WASHINGTON—U.S. businesses are increasingly pessimistic about the U.S. economy and are slashing plans for investment that is vital for growth, a private survey showed Tuesday.
The Business Roundtable, a group of top corporate leaders, said its fourth-quarter survey found chief executives voicing "growing caution" about the near-term economic outlook.
Its CEO Economic Outlook Index, grouping sales projections and plans for investment and hiring, dropped 6.6 points from the third quarter to 67.5 in the fourth quarter.
That was the third straight quarterly decline for the index, which measures CEOs' expectations for the coming six months.
“Lower expectations for sales and investment reflect CEOs' ongoing caution about the near-term prospects for US economic growth," said Randall Stephenson, chairman of Business Roundtable, and the chairman and chief executive of telecom giant AT&T.
"Congress and the administration need to work together to continue to fund the government, expand trade, agree on a long-term transportation infrastructure investment plan, reauthorize the US Export-Import Bank and renew expired tax provisions," he said in a statement.
The fourth-quarter decline in the index was led by plans for capital spending, such as investments in equipment and property, which plummeted nearly 17 points quarter-over-quarter to 53.6.
"The sharp drop in capital spending is alarming," Stephenson said in a conference call with reporters. Businesses are reluctant to invest when the U.S. tax code is "uncompetitive" and the highest in the 34-country OECD, he said.
In the fourth quarter, he said, businesses were particularly hampered by the uncertainty of whether certain tax provisions, such as bonus depreciation and a research and development tax credit, would be renewed at the end of the year.
Sales expectations weakened while plans for hiring were essentially unchanged from the third quarter, when they fell almost eight points, according to the survey.
Regulation continued to be a particular concern of the members of the Business Roundtable, which includes companies that make up more than a quarter of the value of the US stock market--including Wal-Mart, ExxonMobil, Caterpillar and Bank of America.

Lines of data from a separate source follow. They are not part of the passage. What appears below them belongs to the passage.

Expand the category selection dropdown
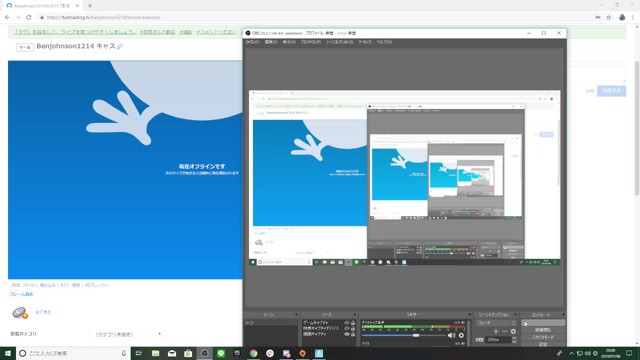 127,334
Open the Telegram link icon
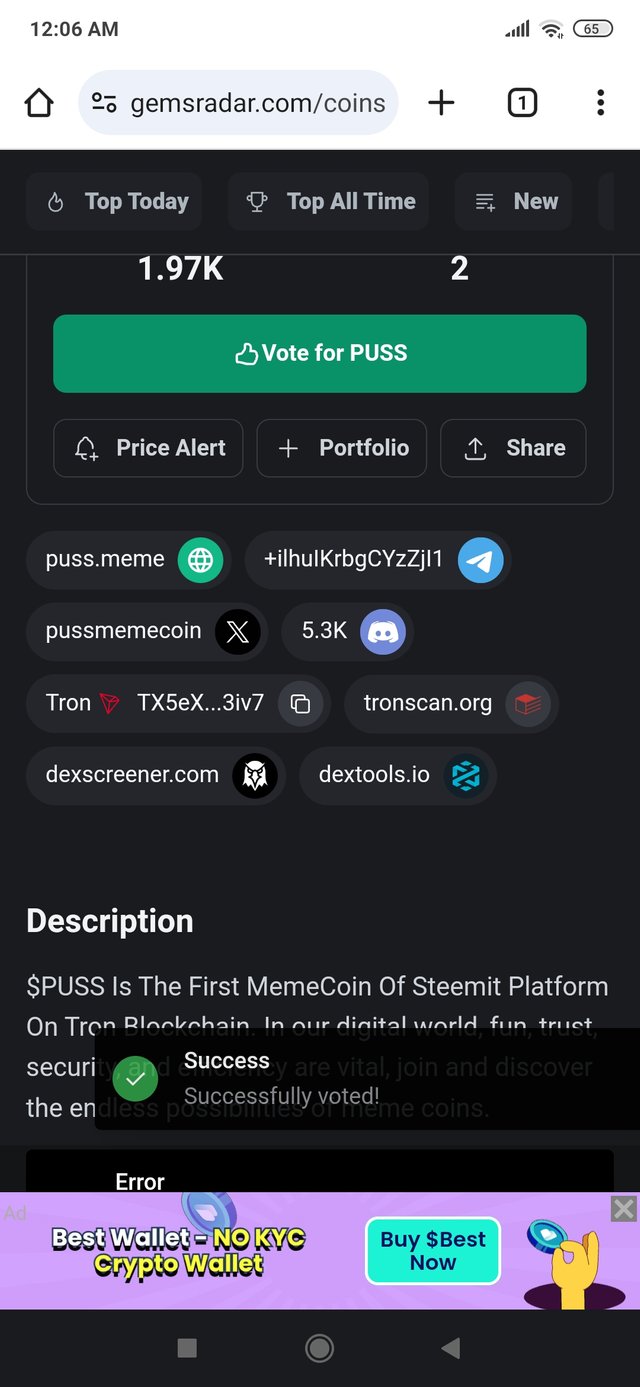 pos(480,560)
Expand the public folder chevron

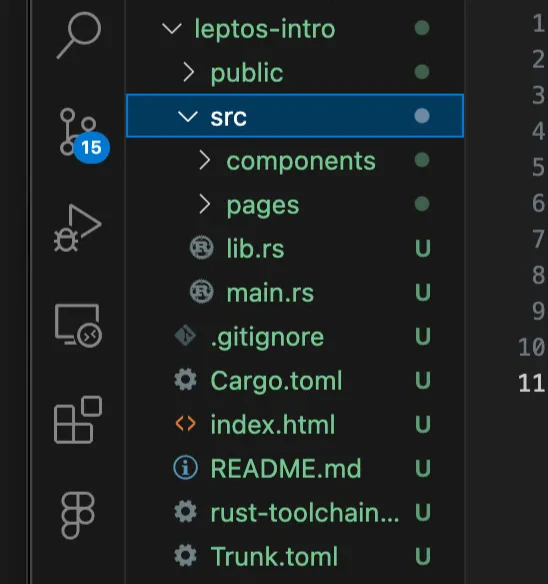[x=189, y=72]
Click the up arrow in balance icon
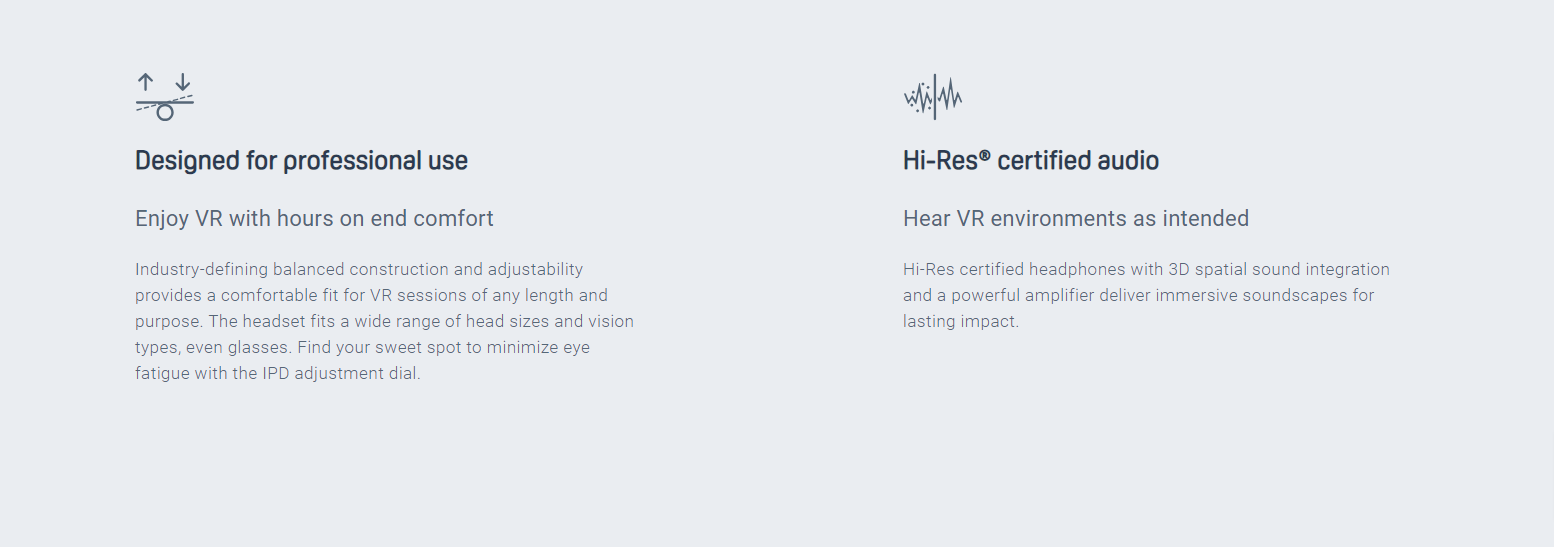1554x547 pixels. click(146, 83)
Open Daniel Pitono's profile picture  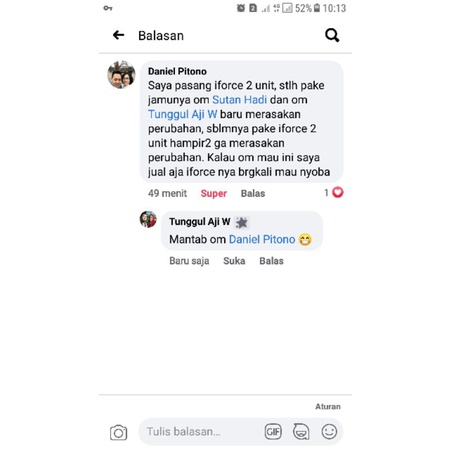(x=121, y=75)
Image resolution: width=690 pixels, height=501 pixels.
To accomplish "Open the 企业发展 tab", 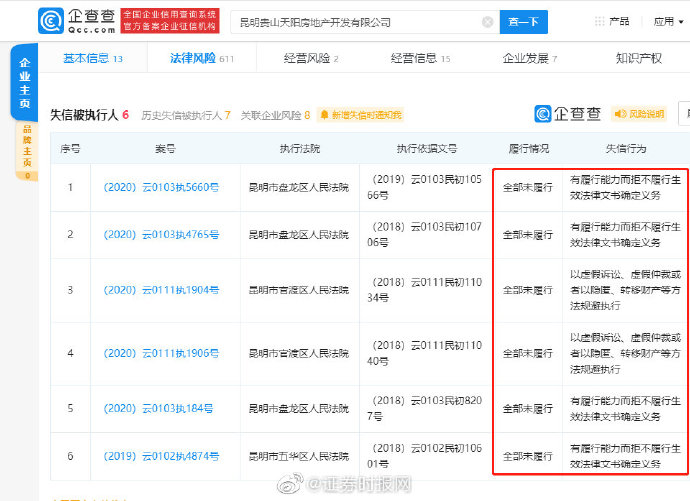I will coord(529,58).
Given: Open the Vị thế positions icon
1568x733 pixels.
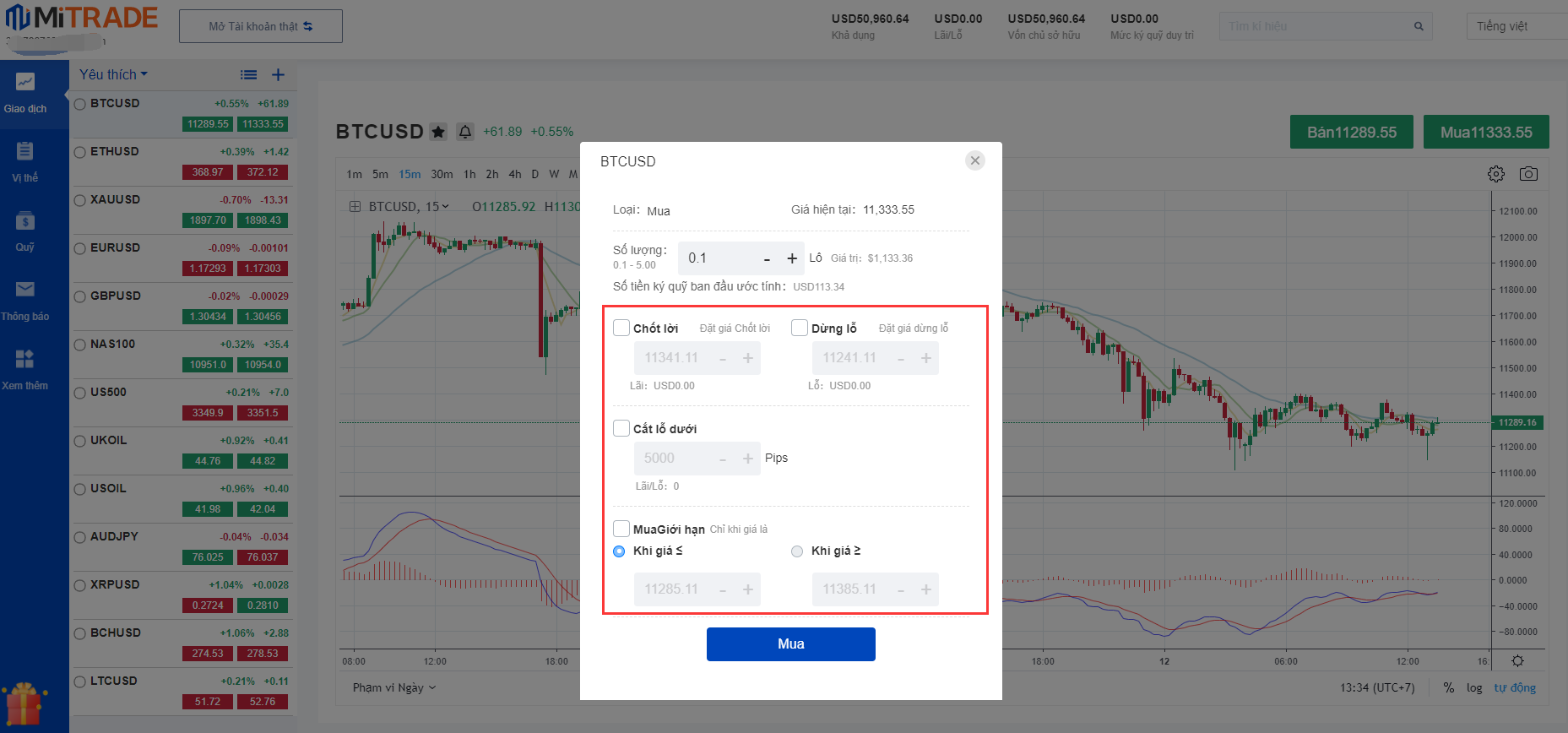Looking at the screenshot, I should pos(25,161).
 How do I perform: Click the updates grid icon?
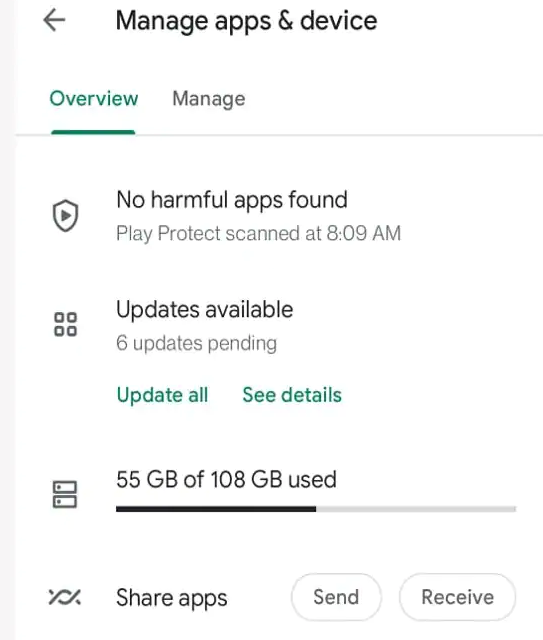point(65,324)
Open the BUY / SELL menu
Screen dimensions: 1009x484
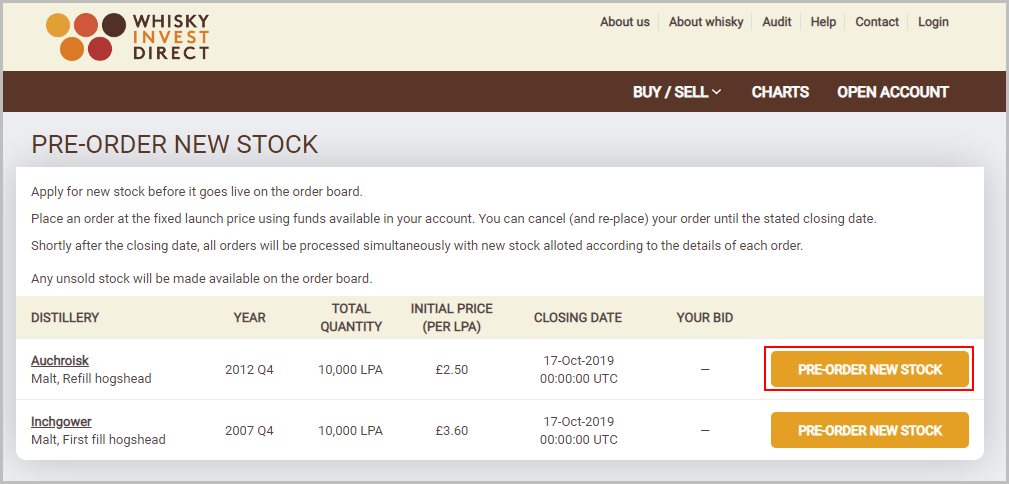(677, 92)
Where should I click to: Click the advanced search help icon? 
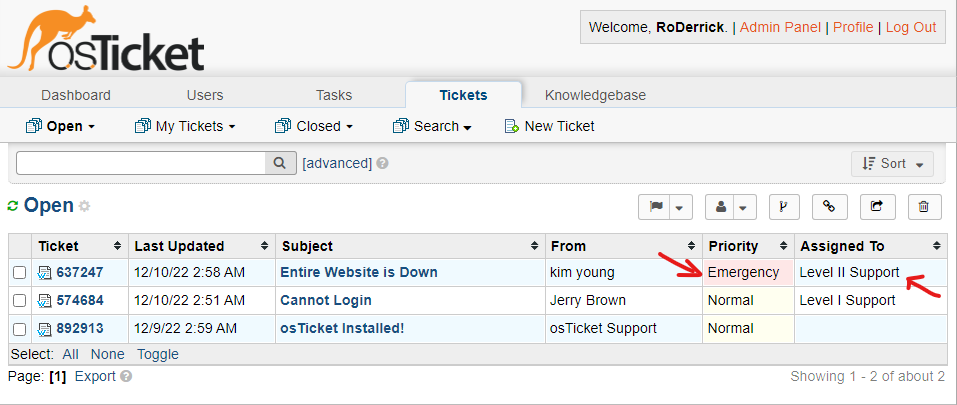point(383,163)
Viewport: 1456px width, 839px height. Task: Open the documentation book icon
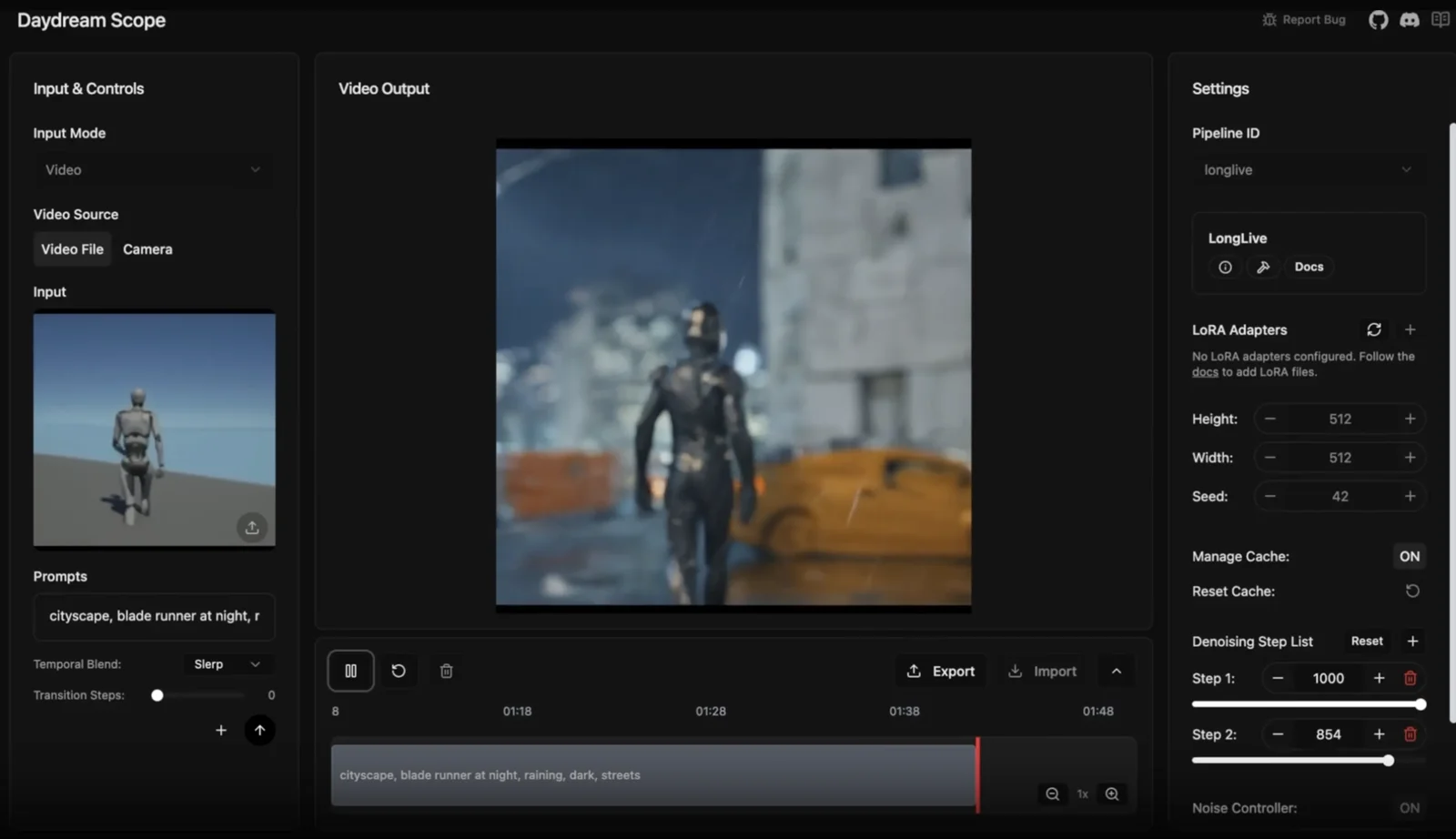pos(1441,19)

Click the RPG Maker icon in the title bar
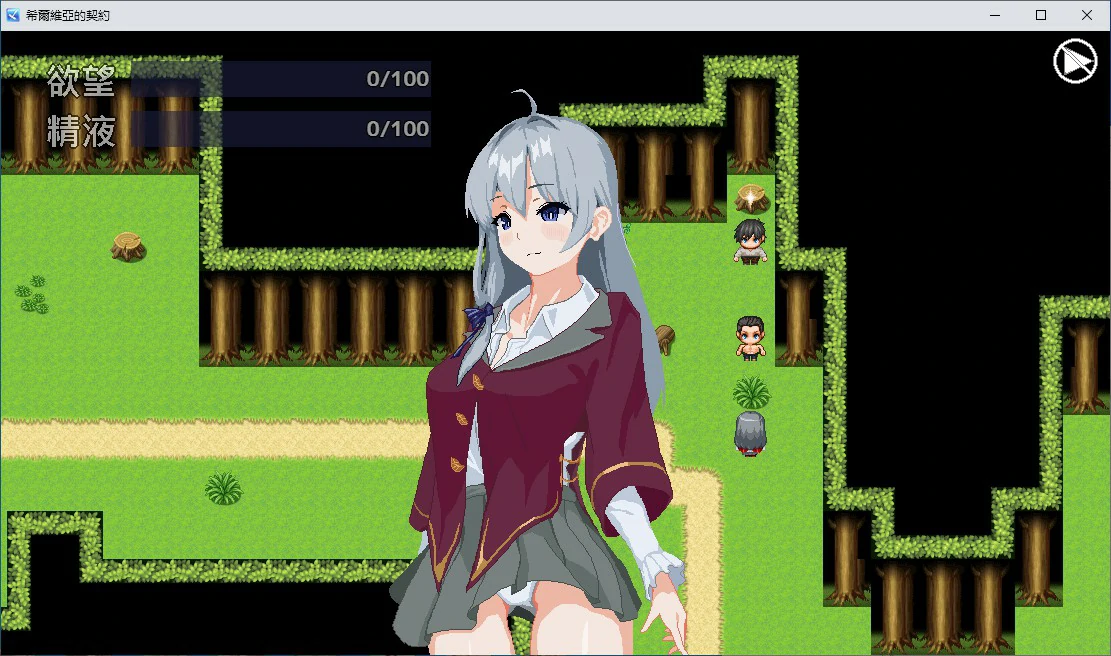click(11, 15)
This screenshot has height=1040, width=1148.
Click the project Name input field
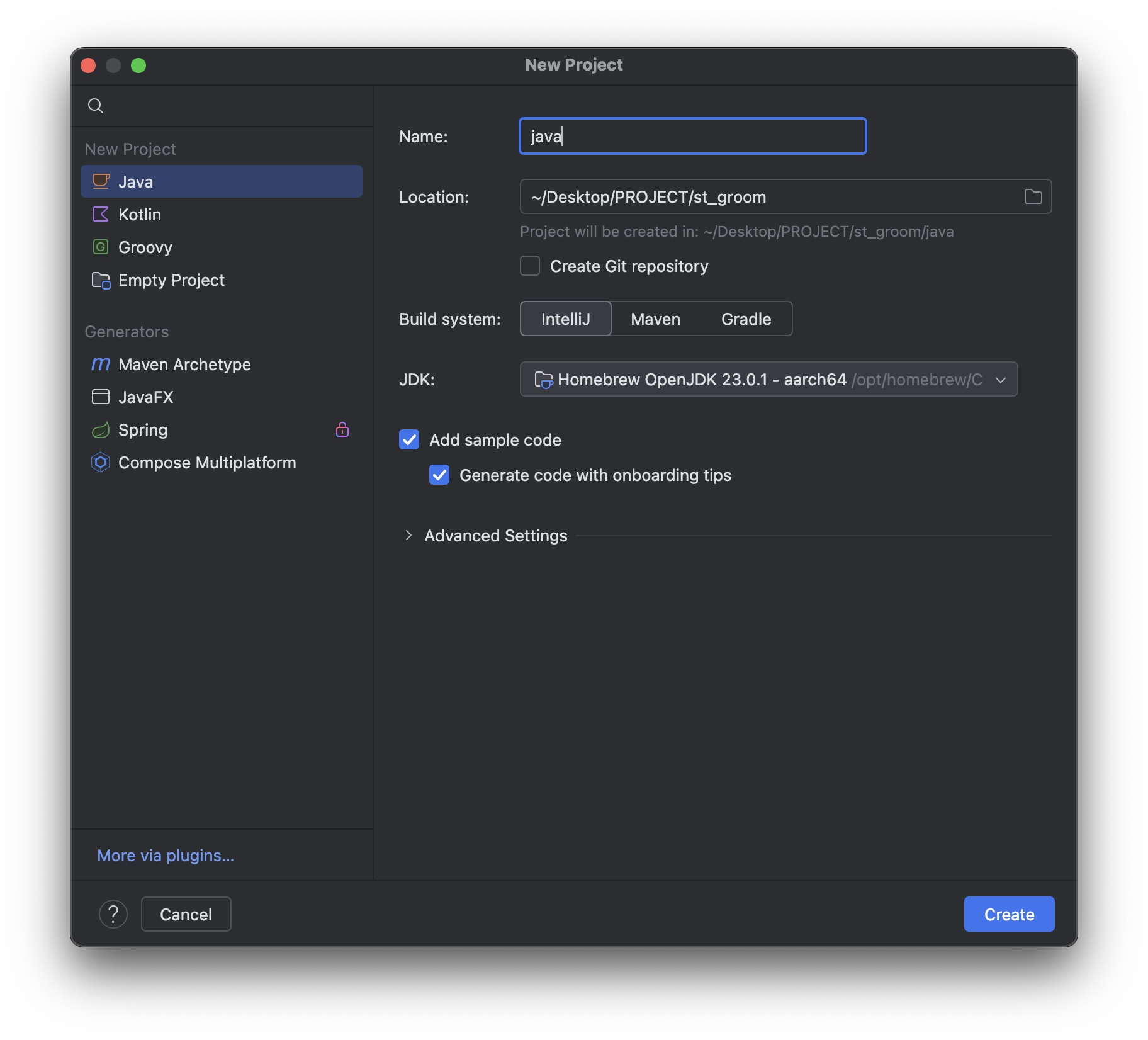[x=692, y=136]
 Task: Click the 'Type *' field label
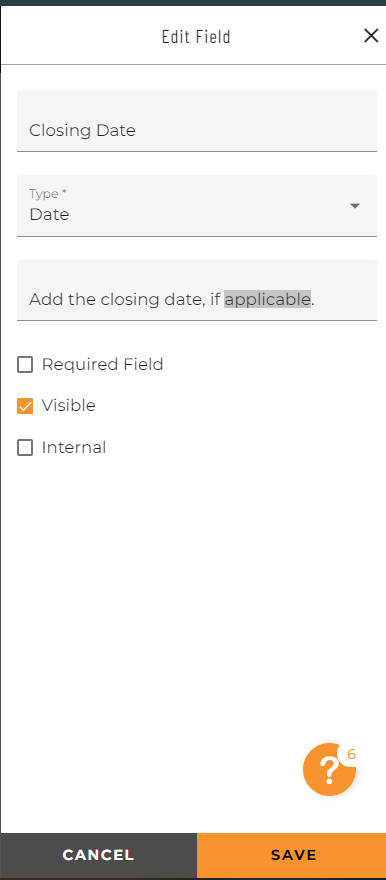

Respondents to the survey "once again" cited regulation as their top business cost pressure, ahead of labor and health care costs.
Stephenson called on the Obama administration to address regulation costs, noting they did not require congressional action.
"It appears Congress is moving" on some business-friendly issues, like tax extenders and a multi-year transportation bill that would include reauthorization of the Export-Import Bank, he said.
Funding for the Ex-Im Bank, which provides favorable financing to U.S. firms seeking to sell products abroad, expired on June 30.
The Business Roundtable is heavily skewed to strong exporting firms, including General Electric, which in recent months has announced the creation of jobs and investments outside the U.S., blaming Congress for allowing the Ex-Im Bank to expire.
The Federal Reserve's plan to raise interest rates from near zero, perhaps as soon as mid-December, would have "not much of an impact" on investment plans, Stephenson said.
Despite their downcast outlook, the CEOs estimate U.S. economic growth next year will be 2.4%, in line with economists generally.